====== Raw data ======

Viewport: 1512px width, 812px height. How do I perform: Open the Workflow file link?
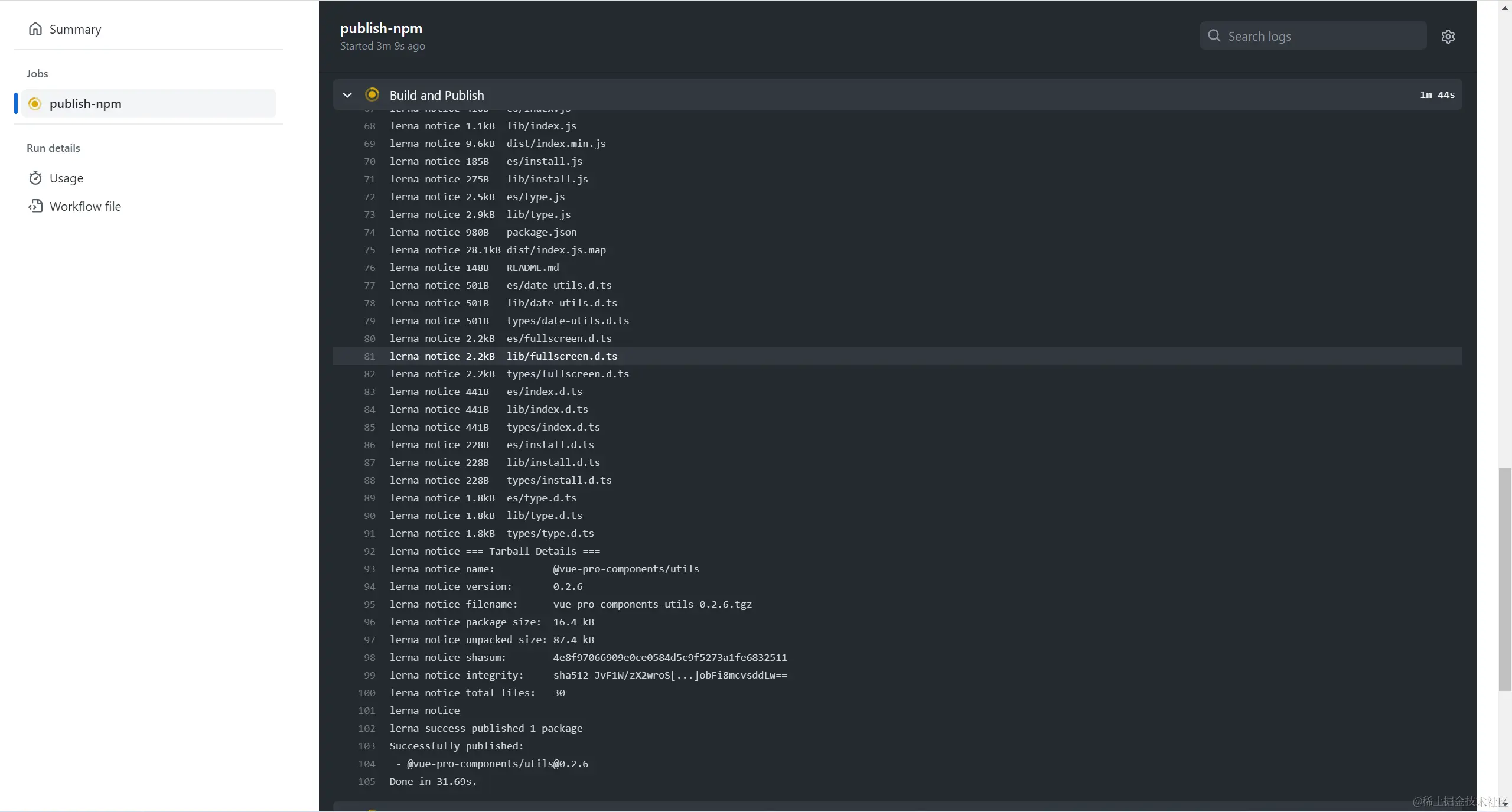[85, 206]
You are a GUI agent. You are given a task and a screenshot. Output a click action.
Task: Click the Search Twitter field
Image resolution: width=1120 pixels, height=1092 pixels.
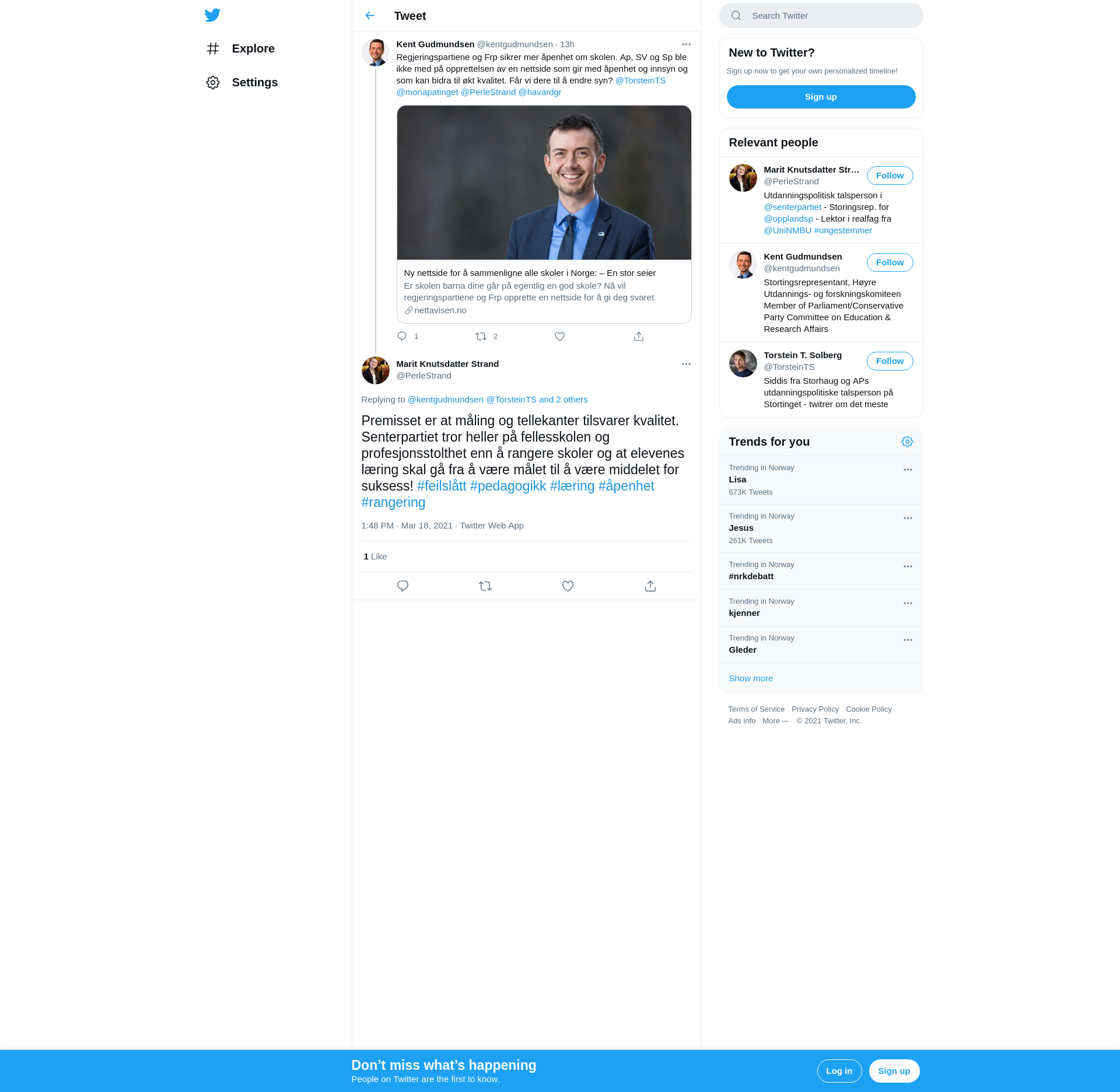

======

# [Problem requirements]
Repeat, exactly and in full, all records above, but include no pictures.

# [Result of the exercise]
Viewport: 1512px width, 812px height. How do I perform: Open the Workflow file link?
[85, 206]
You are a GUI agent. You are given a task and a screenshot. Output a click action.
Task: Click the Search Twitter field
Image resolution: width=1120 pixels, height=1092 pixels.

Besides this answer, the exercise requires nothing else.